Identification of steroid biosynthetic defects in genotype-proven heterozygote individuals with 17α-hydroxylase/17,20-lyase deficiency
10.3760/cma.j.issn.1000-6699.2010.08.002
- VernacularTitle:基因型明确的17 α-羟化酶/17,20-裂解酶缺陷症杂合子肾上腺皮质功能的研究
- Author:
Jie QIAO
;
Bingli LIU
;
Jun LIANG
;
Xia CHEN
;
Chunlin ZUO
;
Yanyun GU
;
Jing GONG
;
Jinfeng TANG
;
Yixin WU
;
Yan JIN
;
Yingli LU
;
Wanling WU
;
Huaidong SONG
;
Mingdao CHEN
- Publication Type:Journal Article
- Keywords:
Adrenal glands;
Steroid;
P450c17 deficiency;
Heterozygous;
CYP17A1 gene;
Mutation
- From:
Chinese Journal of Endocrinology and Metabolism
2010;26(8):633-638
- CountryChina
- Language:Chinese
-
Abstract:
Objective To investigate the adrenal steroidogenic function in genotype-proven heterozygotes carrying mutations in CYP17A1 gene in vivo.
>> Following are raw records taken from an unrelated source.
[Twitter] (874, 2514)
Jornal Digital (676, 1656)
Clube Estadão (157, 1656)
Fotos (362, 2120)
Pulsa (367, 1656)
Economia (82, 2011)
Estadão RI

Methods Eight patients and 14 family members from 5 families with 17-hydroxylase/17,20-lyase deficiency (17OHD) were recruited. The mutations of the CYP17A1 gene in these individuals were screened by direct sequencing of PCR products. The hormonal response to ACTH was evaluated in the 14 genotype-proven carriers and 45 age- and sex-matched normal subjects. Results Three mutations were found in 5 unrelated families. 14 carriers with CYP17A1 mutation were identified, including 7 heterozygotes with D487_F489del, 6 with Y329fs, and 1 for H373L. Compared to the normal subjects, the carriers exhibited lower basal and ACTH-stimulated cortisol levels, but higher ACTH-stimulated corticosterone level. The ratios of corticosterone to cortisol in the genotype-proven heterozygotes were higher than those of normal individuals at baseline and following ACTH-stimulation. Similarly, progesterone level and ratios of progesterone to 17-hydroxyprogesterone in the male heterozygotes were also higher than that of normal individuals before and after stimulation. No significant differences were observed in the hormone levels between two genotypes (D487_F489del vs Y329fs). Conclusions Genotype-proven carriers of 17OHD without apparent clinical symptoms exhibit decreased enzyme activity,analogous to mildly impaired adrenal 21-hydroxylase activity in the carriers of CYP21 A2 gene mutation.